For many years we have worked with clients on “process research and development projects.” These are characterized by projects to create (in most cases) bleeding edge manufacturing capability for a complex fabrication process.
These have included process development projects on semiconductor IC node development (28nm, 22nm, 20nm, 14nm), different types of solar fabrication (essentially a derivative of semiconductor applications), biomedical and life science processes, MEMS, and even a quantum computer chip fabrication process where the max yield was expected to be a whopping 1% with a total volume of 10. In this case, the prototypes were the final product!
Some of these projects have been in large multi-national corporations and many have involved small venture backed start-up teams trying to do what the big guys wouldn’t or couldn’t. It usually involved the simultaneous creation of new manufacturing tools, application of new materials research, bleeding edge manufacturing process, and development of factory and tool automation/information systems.
They all shared a common attribute; the transfer demarkation line separating development and operations was rarely clear and poorly defined, the hand-off roles were unclear, and upstream research folks were usually unwilling to let go of their babies and give the process to operations; instead, always wanting to conduct that final improvement experiment to get a that final 1% increase in Yield, Performance, Cost Reduction, or Reliability.
The problem was that the “1%” was in the diminishing returns part of the curveand the improvement rarely out weighed the benefit, but ended up costing a lot of time. Most never had the visibility to see the bigger picture and the context for the endless improvement cycles and how these eat up critical ramp time.
Here is a problem statement we saw in one start-up:
How to characterize the process to make it repeatable, in the fastest possible time frame?
To enable it to scale-up to prove the economics of our investment
The problem is always to find a way to rapidly transition from the “lab” to the “fab,” it is especially hard when the technology involves expensive capital equipment where you are forced to bet a lot of money with very little information, because if you wait to have more information… you could miss a critical market/technology window.

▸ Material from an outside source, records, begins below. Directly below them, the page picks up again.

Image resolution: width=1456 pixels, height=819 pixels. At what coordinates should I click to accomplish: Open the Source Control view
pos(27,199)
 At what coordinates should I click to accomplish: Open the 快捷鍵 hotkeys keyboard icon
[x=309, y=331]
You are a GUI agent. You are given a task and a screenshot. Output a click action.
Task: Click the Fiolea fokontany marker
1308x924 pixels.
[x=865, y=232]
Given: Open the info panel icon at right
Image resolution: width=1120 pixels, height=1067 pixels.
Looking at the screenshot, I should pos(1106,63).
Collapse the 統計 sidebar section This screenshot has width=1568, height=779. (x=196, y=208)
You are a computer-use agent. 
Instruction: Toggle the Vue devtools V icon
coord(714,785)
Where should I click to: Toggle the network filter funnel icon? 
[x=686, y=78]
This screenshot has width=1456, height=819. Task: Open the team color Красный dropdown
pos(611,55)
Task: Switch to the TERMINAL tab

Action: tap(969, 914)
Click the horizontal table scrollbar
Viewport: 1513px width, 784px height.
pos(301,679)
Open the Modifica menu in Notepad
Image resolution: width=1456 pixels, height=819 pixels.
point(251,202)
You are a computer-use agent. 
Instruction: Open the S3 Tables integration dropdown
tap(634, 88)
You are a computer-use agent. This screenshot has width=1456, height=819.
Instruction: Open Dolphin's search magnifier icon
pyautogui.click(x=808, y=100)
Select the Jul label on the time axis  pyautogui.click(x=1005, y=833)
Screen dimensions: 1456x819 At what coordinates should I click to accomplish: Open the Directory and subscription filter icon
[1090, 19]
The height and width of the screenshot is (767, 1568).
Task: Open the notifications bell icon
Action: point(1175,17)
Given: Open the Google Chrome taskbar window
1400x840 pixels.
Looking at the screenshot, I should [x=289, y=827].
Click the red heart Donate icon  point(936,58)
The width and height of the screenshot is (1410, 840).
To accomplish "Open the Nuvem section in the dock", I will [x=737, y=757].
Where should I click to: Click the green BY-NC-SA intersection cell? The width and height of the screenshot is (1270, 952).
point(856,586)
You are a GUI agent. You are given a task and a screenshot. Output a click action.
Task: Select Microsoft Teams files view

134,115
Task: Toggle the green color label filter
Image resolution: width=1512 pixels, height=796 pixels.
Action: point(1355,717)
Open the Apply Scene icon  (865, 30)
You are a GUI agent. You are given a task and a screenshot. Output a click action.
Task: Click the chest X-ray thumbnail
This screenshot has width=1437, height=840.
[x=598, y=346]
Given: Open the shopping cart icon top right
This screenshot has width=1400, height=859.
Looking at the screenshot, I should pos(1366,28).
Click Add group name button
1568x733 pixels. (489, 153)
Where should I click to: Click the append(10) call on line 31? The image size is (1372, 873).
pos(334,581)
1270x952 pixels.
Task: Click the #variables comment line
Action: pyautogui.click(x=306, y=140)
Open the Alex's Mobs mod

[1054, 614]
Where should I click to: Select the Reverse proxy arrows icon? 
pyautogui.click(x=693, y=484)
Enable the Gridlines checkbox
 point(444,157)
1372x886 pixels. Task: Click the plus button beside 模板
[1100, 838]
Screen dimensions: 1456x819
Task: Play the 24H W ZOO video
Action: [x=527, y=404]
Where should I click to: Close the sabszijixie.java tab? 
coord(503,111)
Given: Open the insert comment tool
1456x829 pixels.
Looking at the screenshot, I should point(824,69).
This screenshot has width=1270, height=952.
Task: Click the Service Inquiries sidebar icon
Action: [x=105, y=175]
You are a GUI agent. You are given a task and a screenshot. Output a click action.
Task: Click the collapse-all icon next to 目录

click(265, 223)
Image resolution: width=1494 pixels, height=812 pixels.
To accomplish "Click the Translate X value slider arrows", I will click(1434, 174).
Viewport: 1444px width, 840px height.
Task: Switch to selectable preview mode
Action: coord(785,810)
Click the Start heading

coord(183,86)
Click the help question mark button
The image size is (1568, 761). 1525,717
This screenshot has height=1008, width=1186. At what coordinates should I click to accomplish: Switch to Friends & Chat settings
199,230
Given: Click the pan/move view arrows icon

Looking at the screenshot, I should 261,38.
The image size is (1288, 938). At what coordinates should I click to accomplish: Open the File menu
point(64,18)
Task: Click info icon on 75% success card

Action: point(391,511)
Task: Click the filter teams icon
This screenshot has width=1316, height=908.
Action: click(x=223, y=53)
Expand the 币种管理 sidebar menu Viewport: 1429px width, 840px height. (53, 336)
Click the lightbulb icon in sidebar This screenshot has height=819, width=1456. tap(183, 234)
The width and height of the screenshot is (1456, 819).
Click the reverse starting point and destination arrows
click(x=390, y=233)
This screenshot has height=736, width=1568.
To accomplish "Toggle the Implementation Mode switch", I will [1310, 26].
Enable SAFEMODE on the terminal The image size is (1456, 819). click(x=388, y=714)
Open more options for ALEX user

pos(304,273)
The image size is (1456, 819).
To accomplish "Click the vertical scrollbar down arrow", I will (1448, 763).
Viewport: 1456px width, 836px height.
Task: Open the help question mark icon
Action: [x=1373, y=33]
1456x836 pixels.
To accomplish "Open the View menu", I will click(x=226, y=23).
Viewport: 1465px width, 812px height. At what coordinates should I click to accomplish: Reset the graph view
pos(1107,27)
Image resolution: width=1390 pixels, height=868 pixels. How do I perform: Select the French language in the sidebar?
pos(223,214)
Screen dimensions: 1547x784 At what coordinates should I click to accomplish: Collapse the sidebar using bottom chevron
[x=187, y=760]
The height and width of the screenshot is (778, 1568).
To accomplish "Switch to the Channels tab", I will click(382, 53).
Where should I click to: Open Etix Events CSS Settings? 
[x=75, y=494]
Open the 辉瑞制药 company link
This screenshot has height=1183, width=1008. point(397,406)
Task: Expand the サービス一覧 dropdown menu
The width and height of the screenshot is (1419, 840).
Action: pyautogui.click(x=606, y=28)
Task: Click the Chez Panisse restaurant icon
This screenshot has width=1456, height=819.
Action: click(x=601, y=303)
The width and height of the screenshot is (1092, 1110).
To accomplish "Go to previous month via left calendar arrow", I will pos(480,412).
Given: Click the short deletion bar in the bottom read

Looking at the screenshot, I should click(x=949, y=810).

Large companies like Intel have a similar problem; just at an exponentially larger scale. It is relatively “easy” to make a few things in a lab, but much harder to make millions of them in a production fab at costs where you make money.
The best teams make the transfer in about ⅓ of the overall project’s duration. They use the remaining ⅔’s to converge on the target production volume, yield, performance, and reliability. Failure to converge in time causes delay in the second phase (convergence).
However, what happens many times is that development slips. The early experiments don’t yield the results that are expected or the current factory can’t produce fast enough learning cycles due to a problem of balancing R&D products with the current revenue generating products in the factory. Or the fault is with the development team that has trouble converging and calling “done,” actually “done.” If we assume the standard one-third, two-thirds ratio, this slipping team still needs two-thirds of the time to converge. The result is a large schedule slip to the right.
Technology tends to atrophy if it is left too long in a development organization, especially process development which is “never done” since it can “always be improved,” so the cyclical logic goes.
FTTM teams (fast-time-to-market) use a system called “Accelerated Transfer.” They staff their transfer group early and involve them way up stream in development activities. They create the platform on which to receive the transfer and then force the transfer to happen sooner than development people are comfortable making. They, in effect, accelerate the pain and pull the technology through development and into operations (manufacturing).
When a new process is forced to survive in the light of a harsh manufacturing environment, it tends to mature faster. Also, designers tend to design for manufacturability in this environment, rather than with a single focus on technology optimization (usually at the expense of manufacturability, reliability, and cost).
By pushing if forward faster, they also get more cycles of learning in the operations environment. We’ve seen faster ramps and more rapid yield and reliability step-ups when Accelerated Transfer techniques are deployed.